In some ways, Stephen was an attractive man. He had been a good and trusted vassal of Henry I, and he was popular at court his elevation would have been impossible without that. Even in the Anarchy, his enemies admitted that he was kind and pleasant, refusing, for example, to execute a hostage whose father had reneged on his pledge: Stephen took the boy out and played a game with him instead. Except for the last weeks of 1135, however, he was irresolute, listening to too much counsel or not enough. He had energy but no sure direction. In settled and peaceful times, Stephen might have managed, but in settled and peaceful times, Stephen would not have become king. The conflicts that allowed his accession prevented his success.

England suffered during the Anarchy. In some places there was widespread devastation, the product of armies, foragers, plunderers. Churches, which had fewer defenses than castles, were often the target of attacks, and some were invaded and used as outposts by warriors. Even where the physical damage was small, the institutions of central government were sundered from the locales. In some cases the techniques of government were nearly forgotten, and in others they were turned to serve the purposes of local strongmen. The centralized and codified government of Henry II was in many respects a reaction to the Anarchy, and he wished Stephen’s reign to be remembered as no more than an unpleasant interlude between the strong government of his grandfather and his own.

Bibliography

Bradbury, Jim. Stephen and Matilda: The Civil War of 1139-1153. Stroud, England: Sutton, 1996. Focuses on the war and its battles, weapons, and fortifications.

Cronne, H. A. The Reign of Stephen. London: Weidenfeld and Nicolson, 1970. Focuses on the whole of Anglo-Norman society and less on the individual claimants to the throne. Material on the baronage is especially good.

Crouch, David. The Reign of King Stephen, 1135-1154. New York: Longman, 2000. At nearly four hundred pages, a sweeping overview of Stephen and the civil war, politics, and institutions of the time. Illustrations, maps, appendices, bibliography, index.

Davis, R. H. C. King Stephen. 1967. 2d ed. London: Longman, 1977. One of the best biographies of Stephen. Argues that the problems of the reign were caused by the “disinherited,” men who had lost their lands under the earlier Norman kings. The Anarchy was an attempt by the magnates to secure recognized rights of inheritance.

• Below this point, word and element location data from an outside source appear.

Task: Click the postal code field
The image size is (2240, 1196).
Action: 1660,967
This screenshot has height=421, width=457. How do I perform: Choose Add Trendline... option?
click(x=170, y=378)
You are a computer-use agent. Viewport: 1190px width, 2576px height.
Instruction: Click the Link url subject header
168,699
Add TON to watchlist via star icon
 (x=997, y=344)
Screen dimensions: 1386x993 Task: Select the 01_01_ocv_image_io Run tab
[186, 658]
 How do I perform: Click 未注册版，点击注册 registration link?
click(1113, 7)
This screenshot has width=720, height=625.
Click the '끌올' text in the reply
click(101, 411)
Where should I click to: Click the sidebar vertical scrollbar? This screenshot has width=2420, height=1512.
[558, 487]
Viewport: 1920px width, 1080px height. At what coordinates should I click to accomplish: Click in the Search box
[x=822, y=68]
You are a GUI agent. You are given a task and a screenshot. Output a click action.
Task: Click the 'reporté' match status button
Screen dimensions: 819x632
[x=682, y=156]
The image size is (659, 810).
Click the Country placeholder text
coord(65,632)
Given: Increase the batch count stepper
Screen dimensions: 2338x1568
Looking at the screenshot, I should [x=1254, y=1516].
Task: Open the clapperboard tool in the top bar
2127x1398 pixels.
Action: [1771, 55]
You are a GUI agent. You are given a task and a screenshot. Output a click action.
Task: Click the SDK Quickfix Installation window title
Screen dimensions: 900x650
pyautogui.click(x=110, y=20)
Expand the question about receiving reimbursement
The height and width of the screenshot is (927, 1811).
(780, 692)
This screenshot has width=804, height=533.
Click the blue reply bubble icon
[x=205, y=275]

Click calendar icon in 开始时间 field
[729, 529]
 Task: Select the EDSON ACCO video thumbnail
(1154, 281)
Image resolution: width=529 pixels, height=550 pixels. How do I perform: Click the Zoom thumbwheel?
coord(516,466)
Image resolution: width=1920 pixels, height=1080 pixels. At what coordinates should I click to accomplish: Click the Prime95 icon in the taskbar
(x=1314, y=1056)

Dunn, Diana, ed. War and Society in Medieval and Early Modern Britain. Liverpool, England: Liverpool University Press, 2000. A collection of essays that includes a consideration of civil war and peace during Stephen’s reign and earls and earldoms during his rule.

Gesta Stephani. Translated and edited by K. R. Potter and R. H. C. Davis. Oxford, England: Clarendon Press, 1976. An important narrative source for the reign and possibly the only source for parts of the reign. The author, perhaps Bishop Roger of Bath, changed his allegiances in the late 1140’, and the shift in perspective helps clarify the weakening of Stephen’s rule.

King, Edmund. The Anarchy of King Stephen’s Reign. New York: Oxford University Press, 1994. Covers the power struggle between Stephen and Matilda, the Anarchy, and how the monarchy survived.

Matthew, Donald. King Stephen. New York: Hamgledon and London, 2002. A rare attempt to see Stephen in a generous light. The author argues that Stephen’s reputation survives largely through testimony of hostile witnesses.